> **ASSIGNMENT**:
Extract every record, exactly as written, and ignore the pictures.

> **DATA**:
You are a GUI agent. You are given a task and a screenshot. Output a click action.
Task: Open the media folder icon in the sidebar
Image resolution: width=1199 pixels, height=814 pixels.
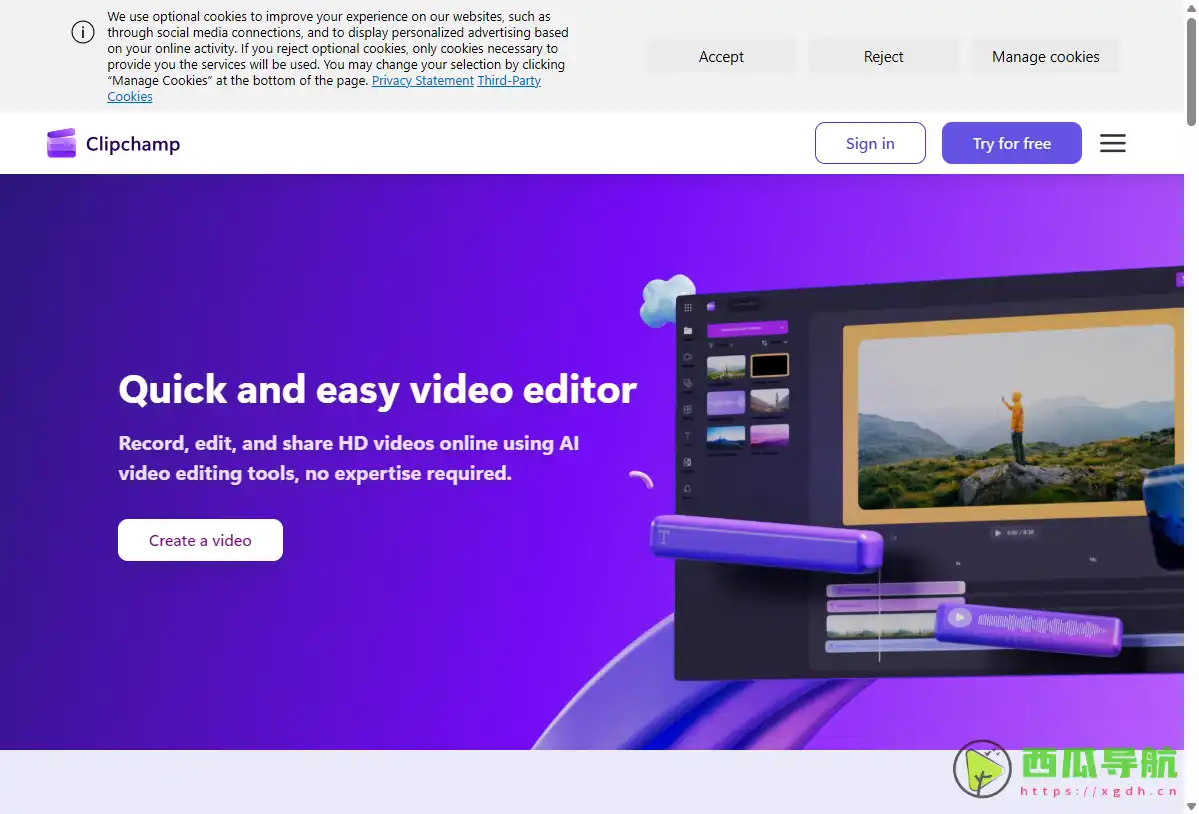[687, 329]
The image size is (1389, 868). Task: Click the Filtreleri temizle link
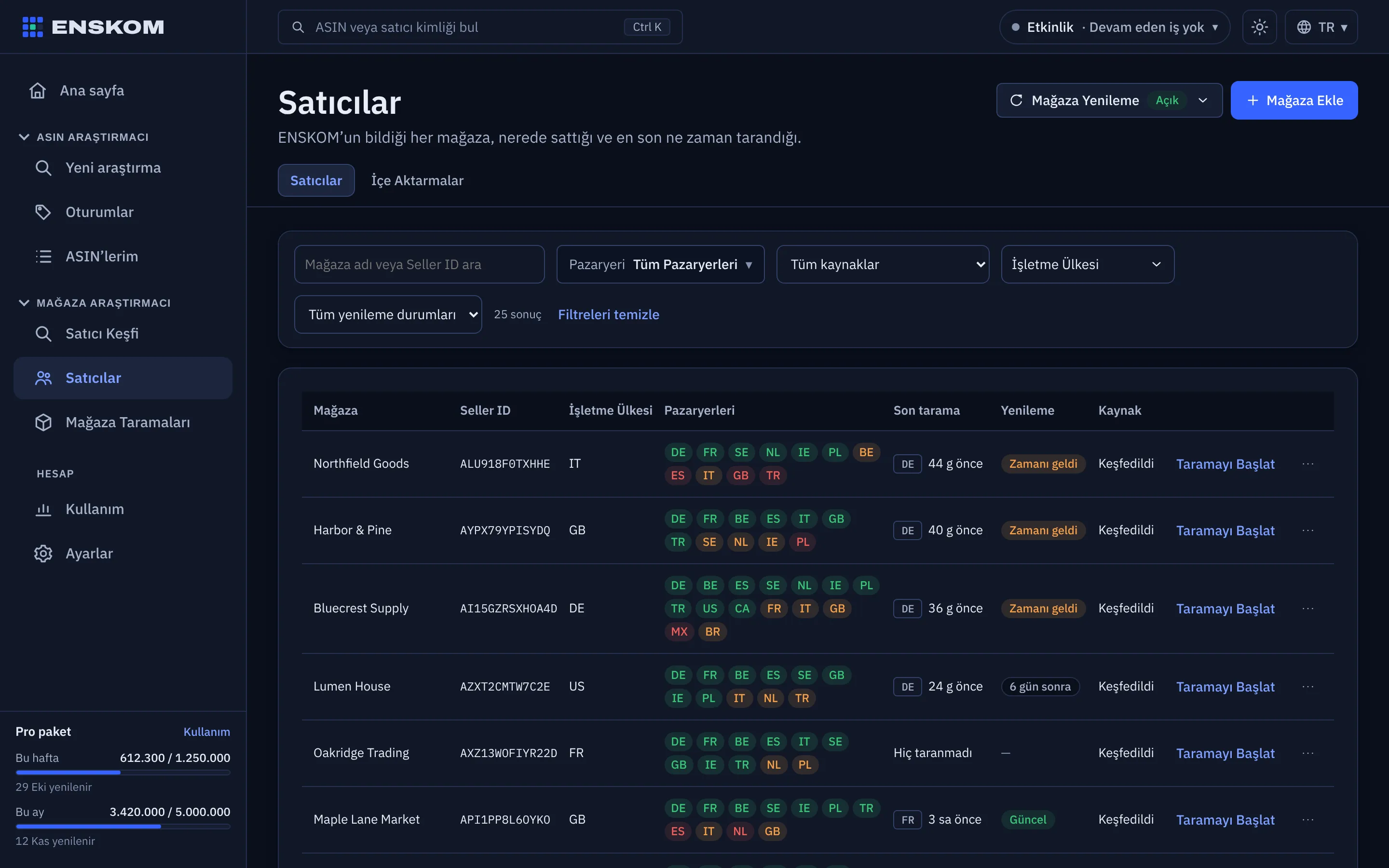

> **ANSWER TO THIS EXERCISE**:
You are a GUI agent. You are given a task and a screenshot. Output a click action.
Task: Open the media folder icon in the sidebar
Image resolution: width=1199 pixels, height=814 pixels.
[687, 329]
The image size is (1389, 868). Task: Click the Filtreleri temizle link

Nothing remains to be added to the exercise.